De allí era de donde venían los gemidos. Los muertos vivientes seguían avanzando hacia mí. Con los ojos desorbitados y los brazos extendidos, caían por decenas sobre el borde del abismo recién abierto. Ese era el golpeteo que escuché antes: sus cuerpos estrellándose contra las rocas del valle, cientos de metros más abajo. 

El Tigre había activado manualmente las cargas de demolición. Supongo que debió llegar a ellas al mismo tiempo que los muertos vivientes. Sólo espero que no hayan alcanzado a morderlo primero y que se sienta complacido con la estatua que ahora se levanta allí, junto a una carretera de cuatro carriles que cruza la montaña. En ese momento, yo no estaba pensando en su sacrificio. Ni siquiera estaba seguro de que todo eso estuviese sucediendo de verdad. Me quedé mirando en silencio aquella catarata de muertos vivientes, y escuchando en el radio los reportes de las otras unidades: 

“Vikasnagar: Seguro.” 

“Bilaspur: Seguro.” 

“Jawala Mukhi: Seguro.” 

“Todos los pasos han quedado asegurados: ¡Cambio y fuera!” 

¿Estoy soñando? pensé, ¿o estoy loco? 

El único mono que quedaba no me ayudó a pensar lo contrario.
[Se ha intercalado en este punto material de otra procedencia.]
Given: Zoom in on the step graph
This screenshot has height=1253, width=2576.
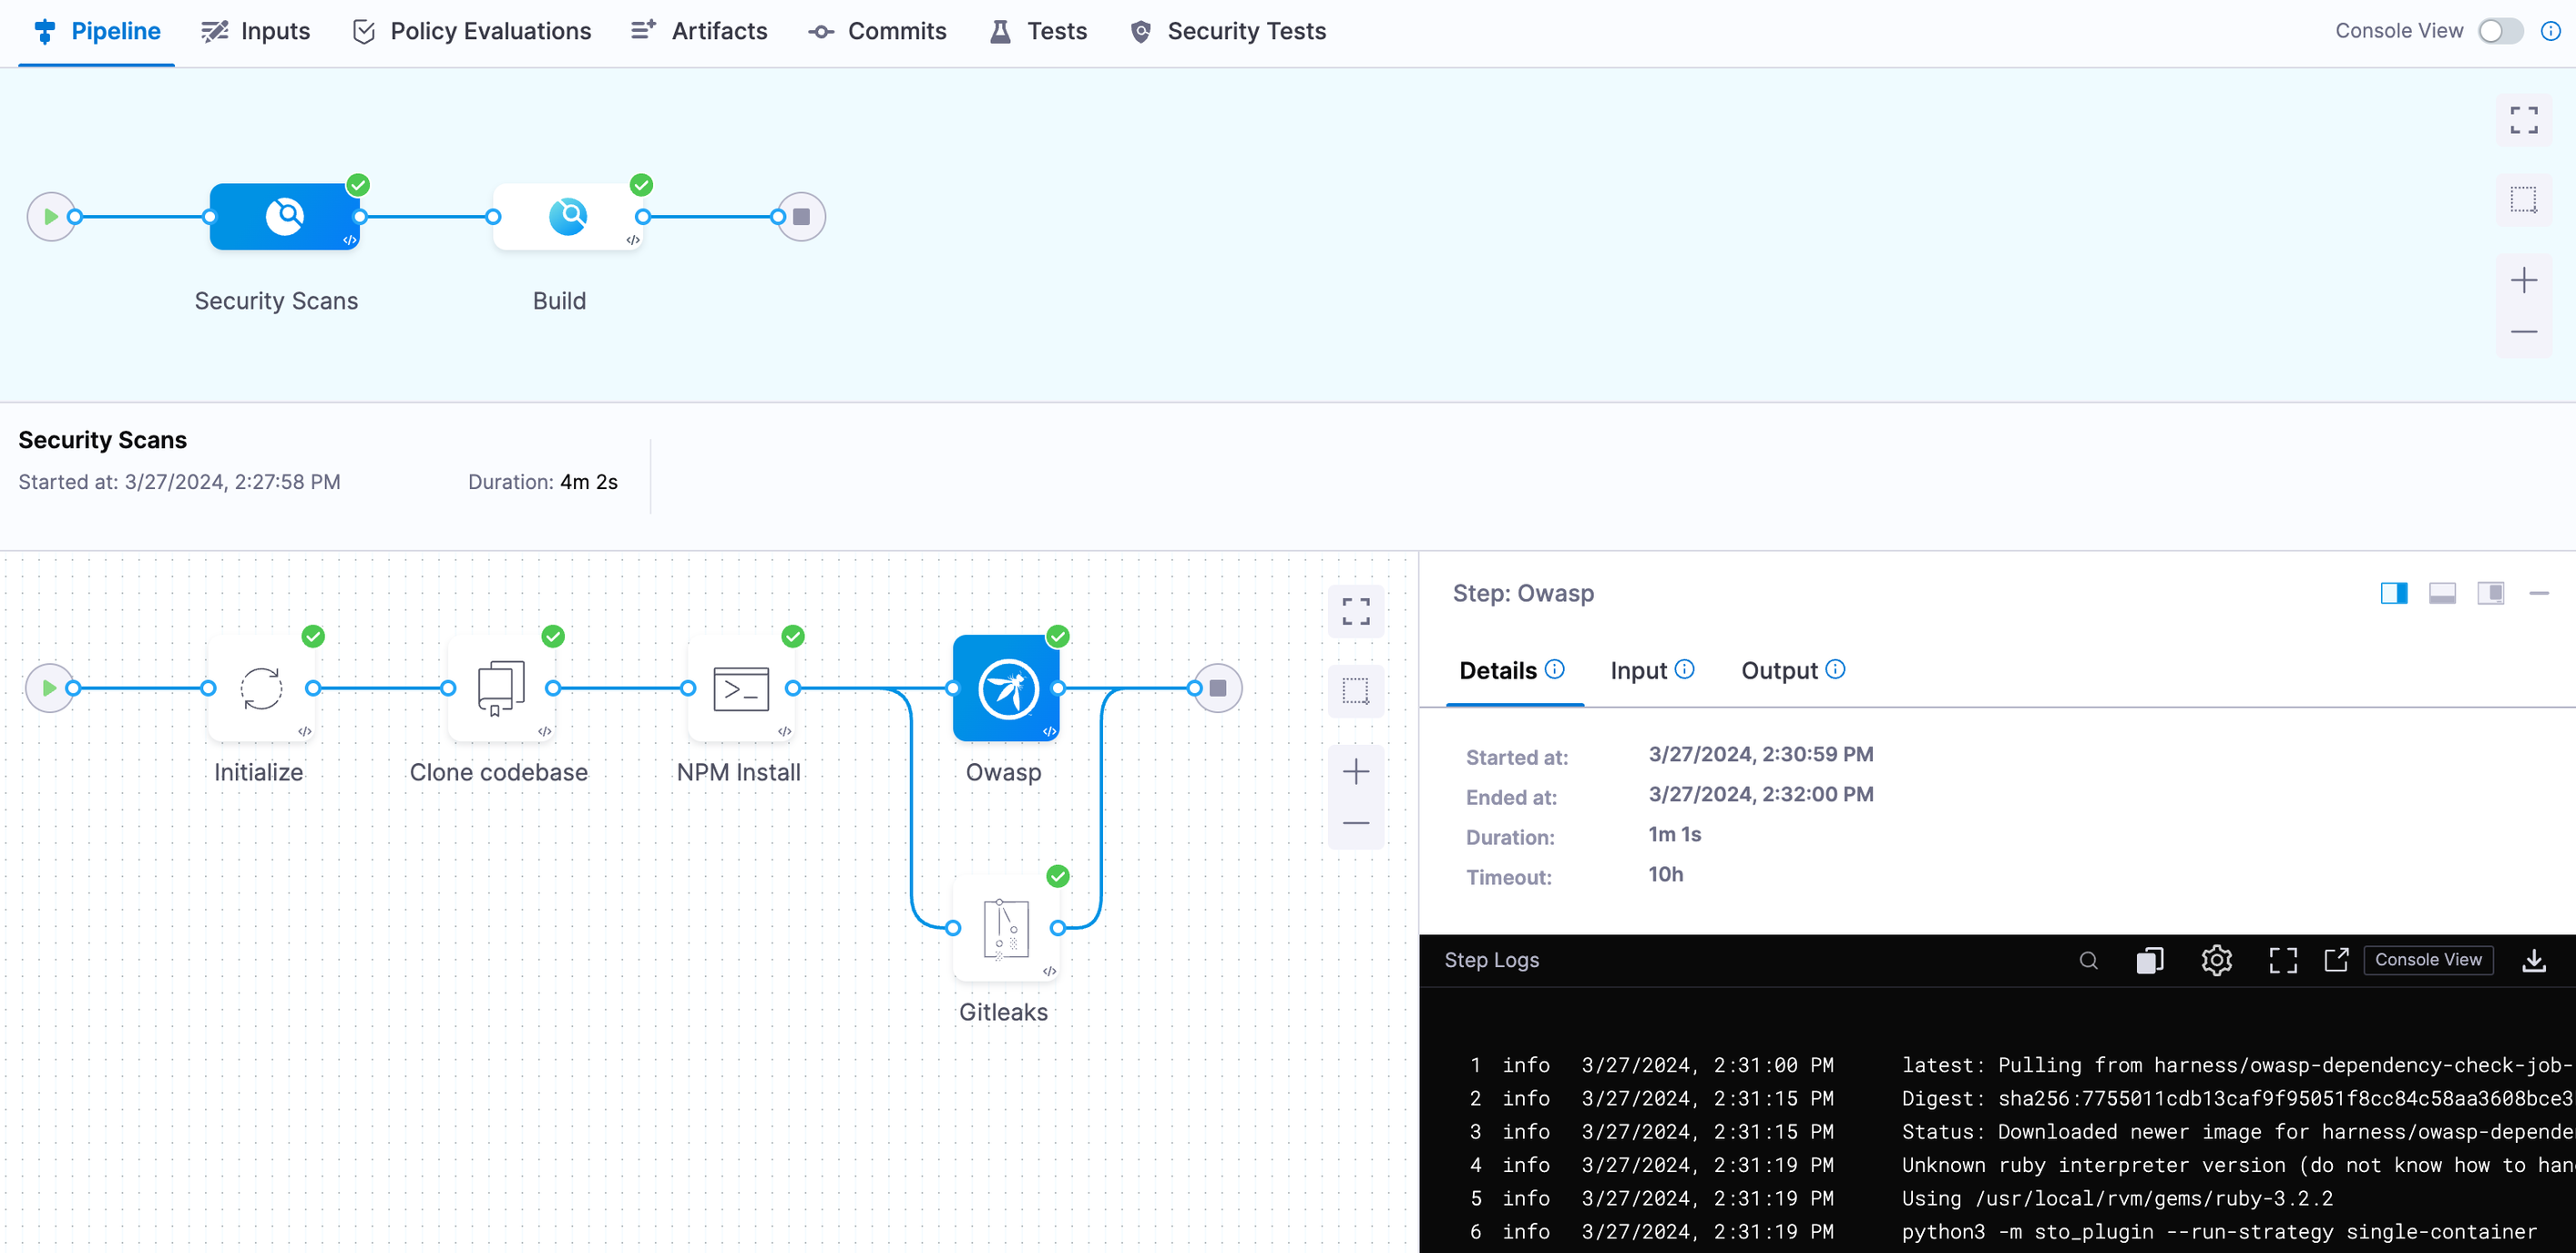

Estaba sentado sobre el microbús, mirando cómo los muertos se precipitaban hacia su fin. Su cara se veía tan tranquila, casi inteligente, como si comprendiera toda la situación. Por un momento creí que iba a mirarme y diría, “¡A partir de aquí, comenzaremos a ganar la guerra! ¡Al fin logramos detenerlos! ¡Estamos a salvo!” Pero en vez de eso, agarró su pequeño pene y se orinó en mi cara.